2. The medical instrument according to claim 1, further comprising an optical imaging system comprised of lens, fiber optics and a light source.

3. The medical instrument according to claim 2, wherein said imaging system is arranged in a collinear orientation with said activation tube.

4. The medical instrument according to claim 1, wherein said remote tool parts are comprised of cylindrically shaped jaws to facilitate grasping an implanted device for removal.

5. The medical instrument according to claim 4, wherein said cylindrically shaped jaws have a radius of about 6 mm.

6. The medical instrument according to claim 1, wherein said remote tool parts are comprised of a fixed jaw and a jaw that is moveable by said activation tube.

7. The medical instrument according to claim 6, wherein said activation tube surrounds a fixed inner tube that is arranged collinearly with said activation tube and that is integral with said fixed jaw.

8. The medical instrument according to claim 1, wherein the spring-like elasticity of said coil spring can be adjusted through its shape and/or the number of the coils.

9. The medical instrument according to claim 1, wherein the elasticity of said coil spring can be adjusted via the material comprising said coil spring.

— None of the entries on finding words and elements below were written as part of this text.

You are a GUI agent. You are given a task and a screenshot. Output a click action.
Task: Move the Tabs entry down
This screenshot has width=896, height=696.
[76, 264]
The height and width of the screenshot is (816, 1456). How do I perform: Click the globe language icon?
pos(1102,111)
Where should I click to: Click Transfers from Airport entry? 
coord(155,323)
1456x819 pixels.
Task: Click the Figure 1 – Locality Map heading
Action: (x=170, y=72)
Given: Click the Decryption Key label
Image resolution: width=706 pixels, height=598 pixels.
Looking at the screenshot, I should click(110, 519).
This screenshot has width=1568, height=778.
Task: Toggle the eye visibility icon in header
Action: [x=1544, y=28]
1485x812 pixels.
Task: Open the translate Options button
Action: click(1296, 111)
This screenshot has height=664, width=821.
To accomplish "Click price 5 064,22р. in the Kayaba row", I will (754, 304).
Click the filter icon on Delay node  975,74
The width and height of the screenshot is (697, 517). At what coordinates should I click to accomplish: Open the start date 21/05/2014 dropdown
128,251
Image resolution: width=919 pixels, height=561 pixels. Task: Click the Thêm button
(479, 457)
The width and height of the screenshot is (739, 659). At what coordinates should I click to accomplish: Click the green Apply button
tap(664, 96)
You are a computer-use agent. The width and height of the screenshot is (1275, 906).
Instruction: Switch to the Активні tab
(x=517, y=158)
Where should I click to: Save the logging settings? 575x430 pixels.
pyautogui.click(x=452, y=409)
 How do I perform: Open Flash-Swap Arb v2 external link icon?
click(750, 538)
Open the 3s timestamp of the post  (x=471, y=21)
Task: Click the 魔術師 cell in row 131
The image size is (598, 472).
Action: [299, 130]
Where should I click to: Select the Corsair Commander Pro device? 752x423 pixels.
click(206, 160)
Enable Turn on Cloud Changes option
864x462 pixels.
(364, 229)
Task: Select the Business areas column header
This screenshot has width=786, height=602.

10. The medical instrument according to claim 1, wherein said activation tube and said coil spring are independently arranged.

11. The medical instrument according to claim 1, wherein said coil spring has a virtually constant cross section.

12. The medical instrument according to claim 1, further comprising a port and tube for saline flushing.

13. The medical instrument according to claim 1, wherein said remote tool parts are comprised of a fixed hook and a hook that is moveable by said activation tube.